# Travail demandé:
- 1) Dans l'extrait sur la rumeur de polygamie obligatoire en Érythrée, sur quelle chaîne de télévision le faux reportage a-t-il été diffusé ?
- 2) Citez fidèlement le passage de l'extrait sur la rumeur érythréenne qui débute aux mots « Le site Kenyan » et s'achève après « était une plaisanterie. ».

# Extrait de la page:

= = = =

Dans un autre tweet, il s’en était pris aux auteurs de cette "fake news". "Cette histoire illustre la méchanceté des forces obscures de la désinformation et la tendance des autres à accepter facilement tout discours négatif sur l’Érythrée", avait-il dénoncé.

Le site Kenyan Crazy Monday avait publié une correction en 2016, expliquant que son article sur la polygamie obligatoire en Érythrée était une plaisanterie.

Ces multiples démentis n’avaient pas empêché la rumeur de ressurgir sur les réseaux sociaux trois ans plus tard. Cette fois, sous la forme d’un faux reportage diffusé sur la chaîne de télévision publique gabonaise Gabon 24. La vidéo, partagée plus de 13.000 fois, avait alors fait l’objet d’un article de vérification de l’AFP factuel, publié en juillet 2019.

Aucune loi obligeant la polygamie n’est prévue en 2021 en Erythrée

Les choses vont-elles changer à partir de juin 2021, comme l’affirment certaines des publications virales sur Facebook? Contacté par l’AFP, le ministre de l’information, qui s’était déjà exprimé sur cette rumeur, a apporté le 26 janvier un nouveau démenti, assurant qu’il s’agit d’une histoire ancienne et qu’aucune loi de ce type n’est au programme.

= = = =

# Extrait des données:
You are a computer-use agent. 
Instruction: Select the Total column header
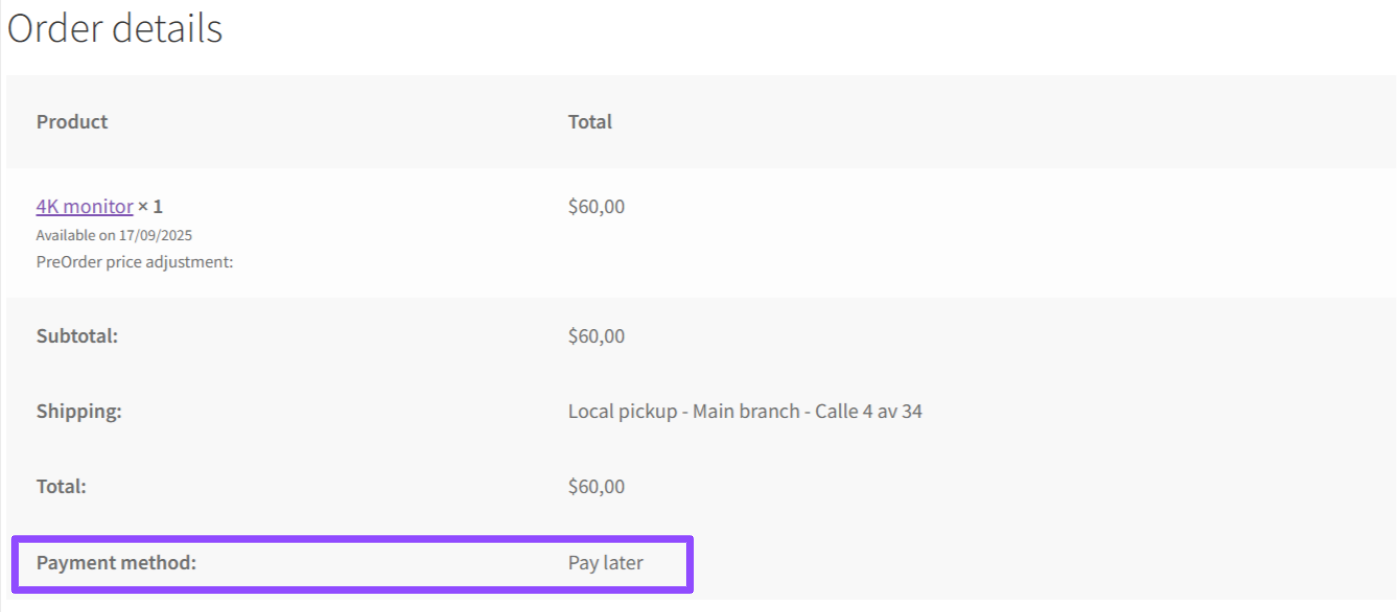(590, 121)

= = = =

# Réponses par exercice:
- 1) Sur la chaîne de télévision publique gabonaise Gabon 24.

- 2)
Le site Kenyan Crazy Monday avait publié une correction en 2016, expliquant que son article sur la polygamie obligatoire en Érythrée était une plaisanterie.